Mike Cohn's Blog - Tue, 02/03/2015 - 15:00

Ron Jeffries has a new book out, "The Nature of Software Development". I highly recommend everyone read it--in fact, Ron is one of the few people whose every word I recommend people read. I love how he always gives me something to think about. I don't always agree with him--but that's why I like reading what he has to say. If I always agreed, I'd never learn anything and there'd be no point in that.
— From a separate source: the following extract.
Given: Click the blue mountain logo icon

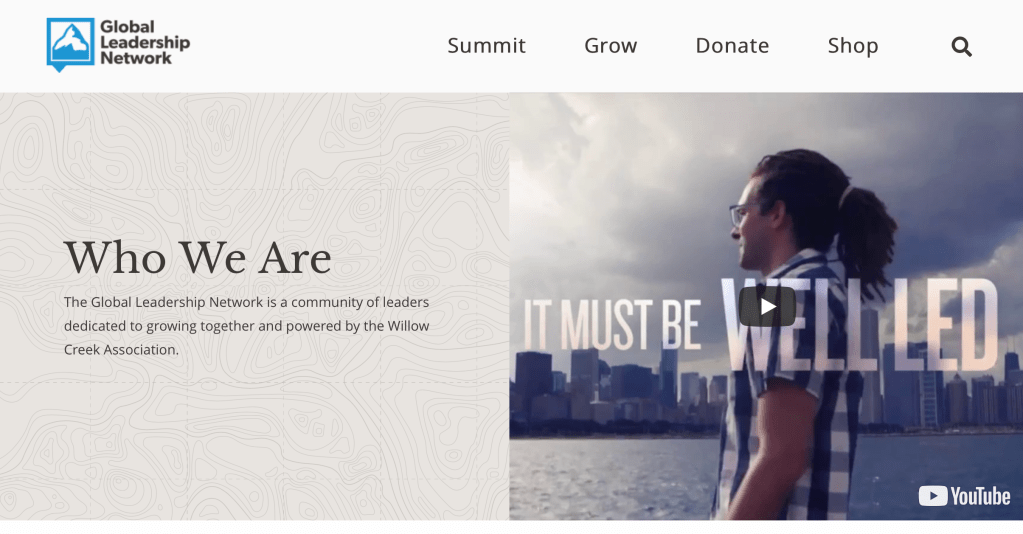Looking at the screenshot, I should tap(70, 44).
To celebrate Ron's new book, I asked him to write a guest post for us, which I'm happy to share below. I know you'll enjoy it. Be sure to check out his offer to win one of the great drawings from the book! --Mike


My new book, The Nature of Software Development, will hit the streets in final form any minute now. The book is "long-awaited", at least by me, as it has been percolating in my mind and computer for years. In Nature, I try to share my view that under all the complications and complexity of software development, there is an essential simplicity. I believe that if we keep that simplicity in mind, we can find our way out of the twisty little passages that make up the software business. The pictures in this article are taken from the book. It's full of pictures, hand-drawn by the author (that's me), in the manner of a chalk-talk or illustrated keynote talk.

Did I say "final form"? How silly of me. For example, Nature talks about estimation in its chapter on planning, and elsewhere, including a bonus chapter on the "Five-Card Method" of quickly getting a handle on the scope of the project. But the topic of estimation rages on, and my thinking continues to change, not in direction so much as in refined understanding. I've probably published four or five articles on estimation since the book was finished, and here come some more thoughts for you.

Large Scale: Budgeting over estimation

At the overall project level, I favor a quick estimate if you must, and prefer a budget. Not a multi-million dollar ten year budget but a week, a month, maybe three months for a small team to get a real handle on what the product is and how long it will take until we can have something of use.

We build high-value items first, and continue that so long as the product shows itself to be worth investing in. If we need faster progress, maybe we add people, or even teams. Let's move into the unknown with exploration, not with a huge commitment that may be misplaced.

Small Scale: Maybe no estimates at all

Starting a large project with a small one is controversial enough. At the level of the next few weeks' work, the Scrum Sprint, I have begun to recommend against estimating stories at all, be it in points, hours, or gummi bears.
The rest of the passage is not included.